Where does the string "button" appear in the material? Copy each line that holds it.

[DATASET RECORDS — start]

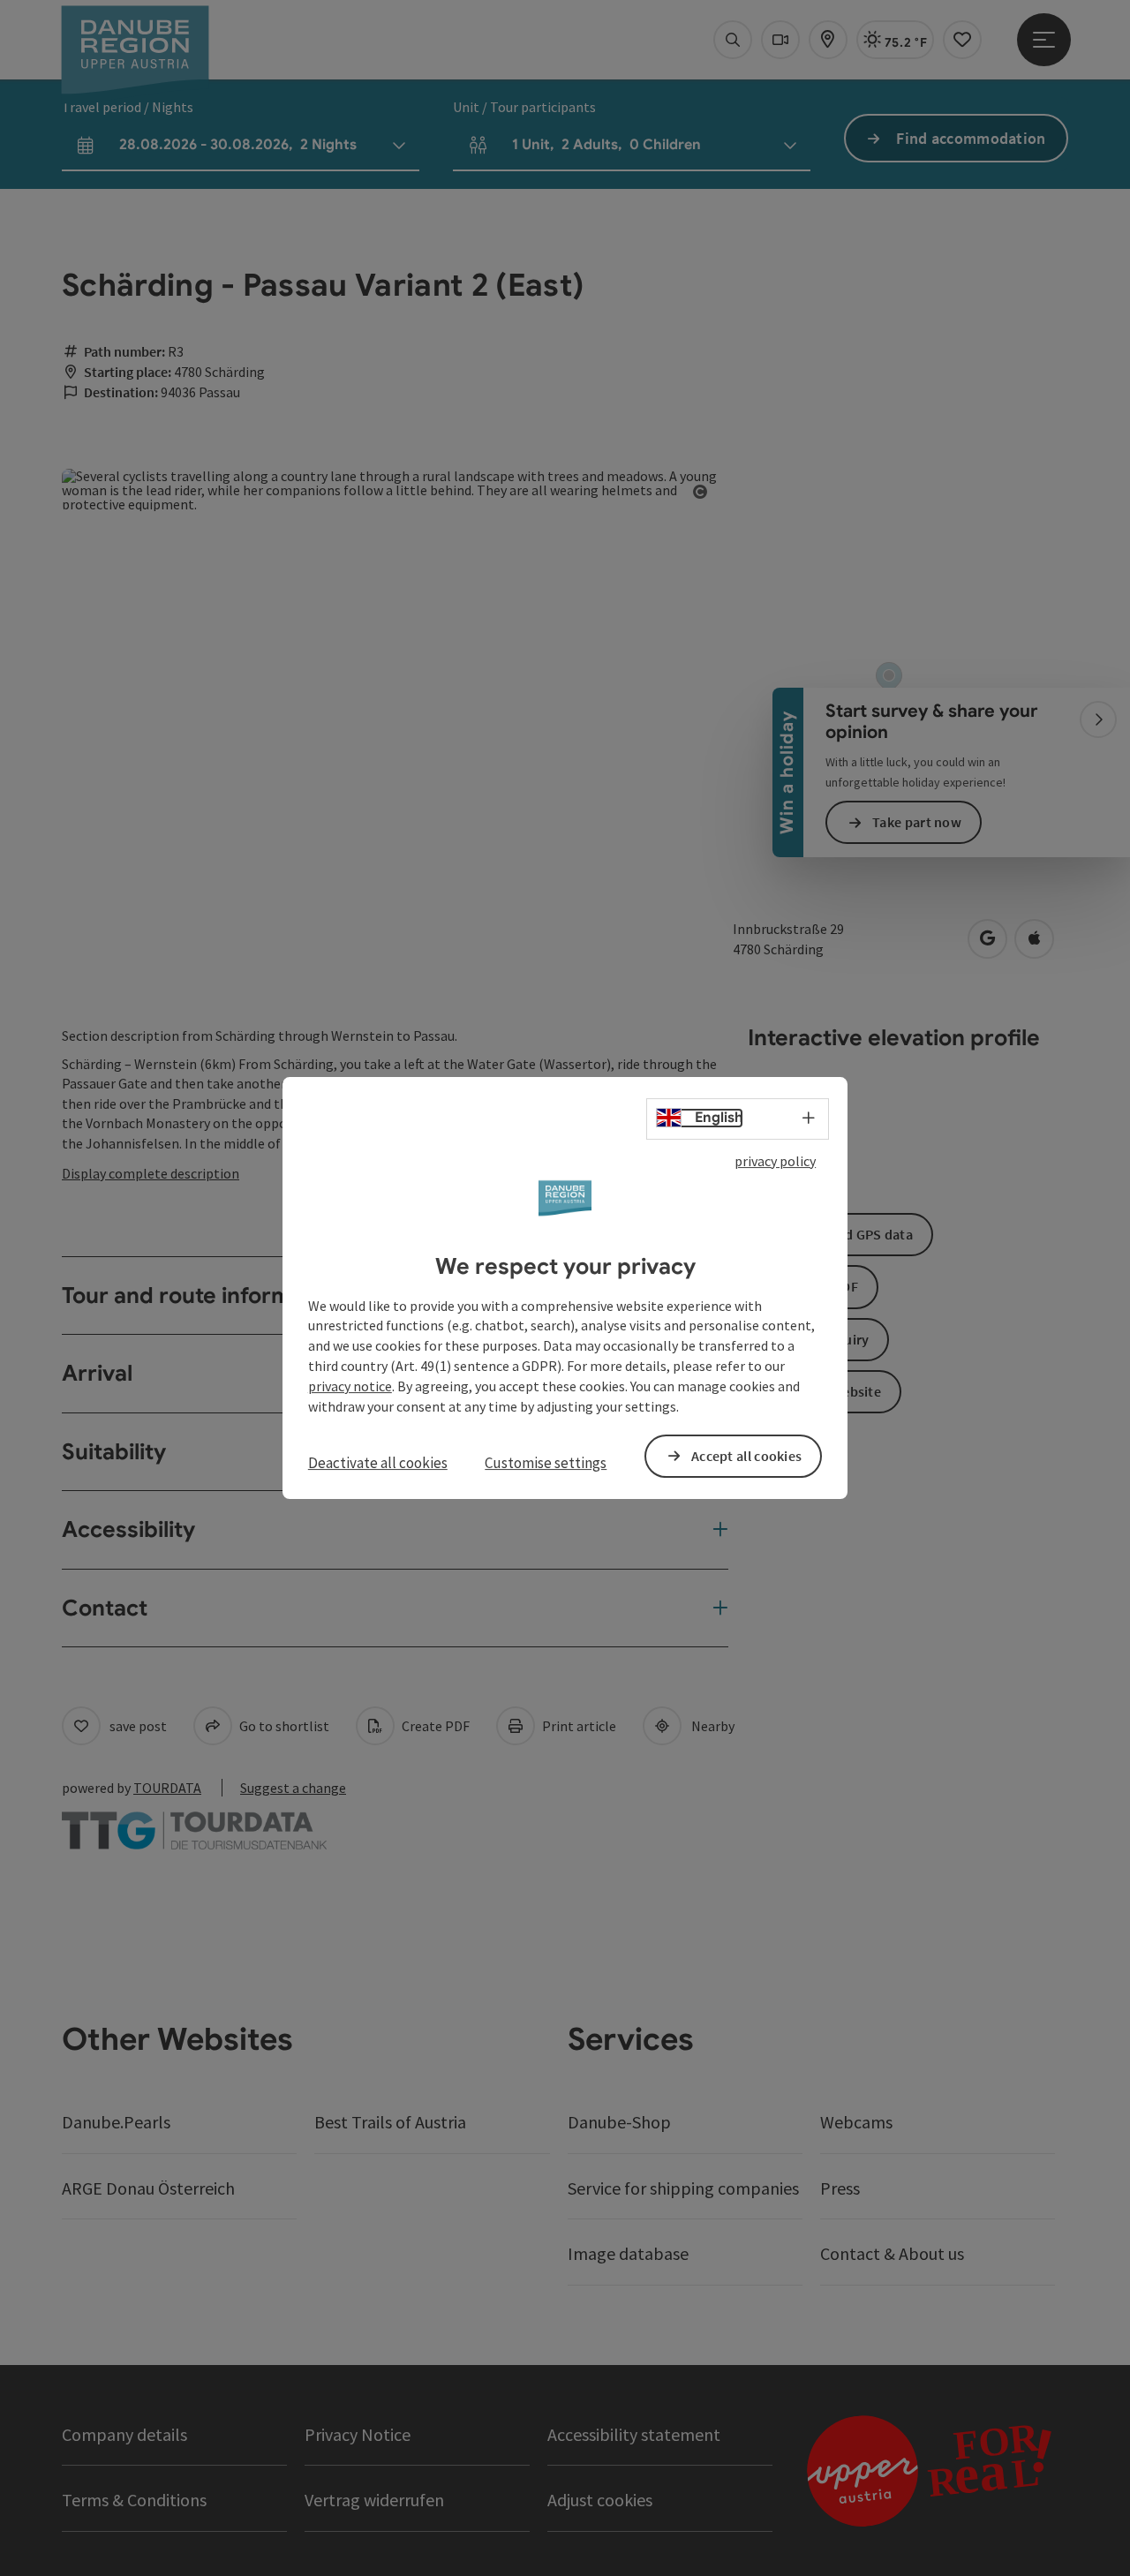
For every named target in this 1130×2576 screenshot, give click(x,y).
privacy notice (350, 1386)
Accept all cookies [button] (746, 1456)
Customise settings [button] (545, 1463)
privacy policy (775, 1161)
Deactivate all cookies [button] (378, 1463)
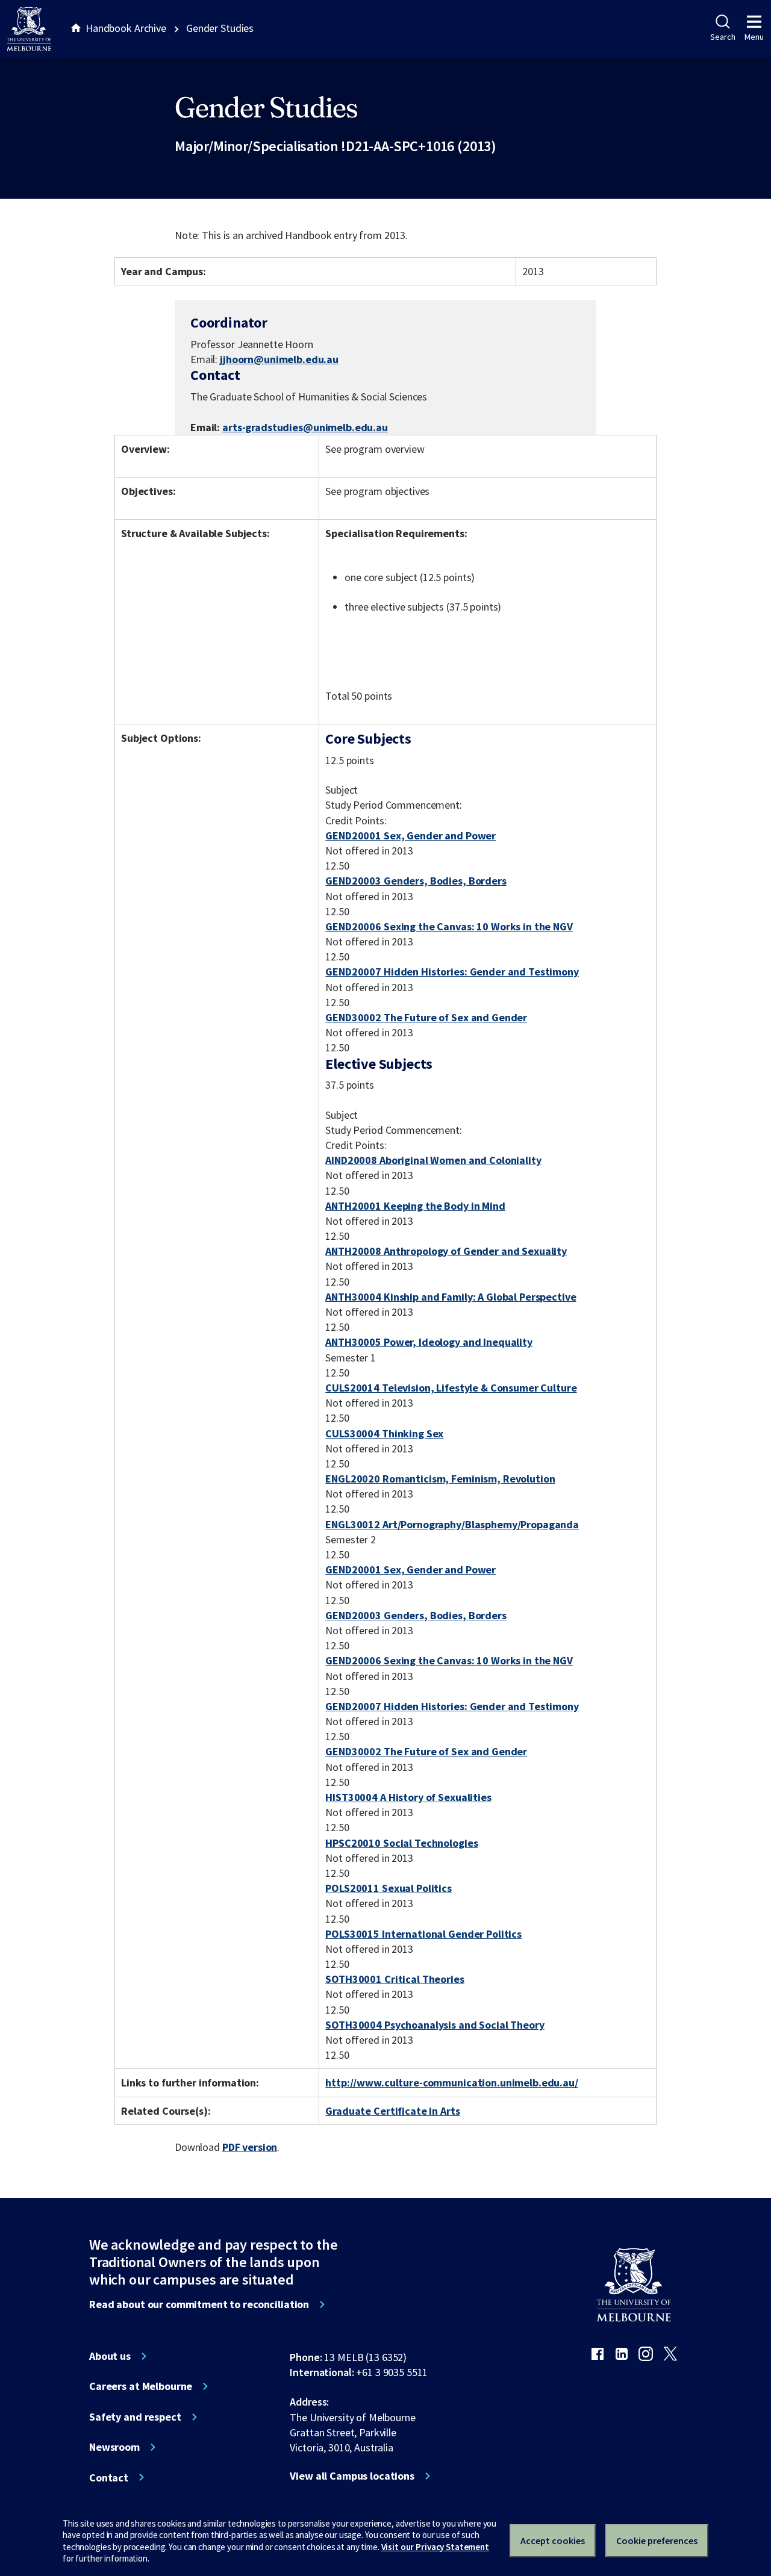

[DATASET RECORDS — finish]

● **SOLUTION**:
Accept all cookies [button] (746, 1456)
Customise settings [button] (545, 1463)
Deactivate all cookies [button] (378, 1463)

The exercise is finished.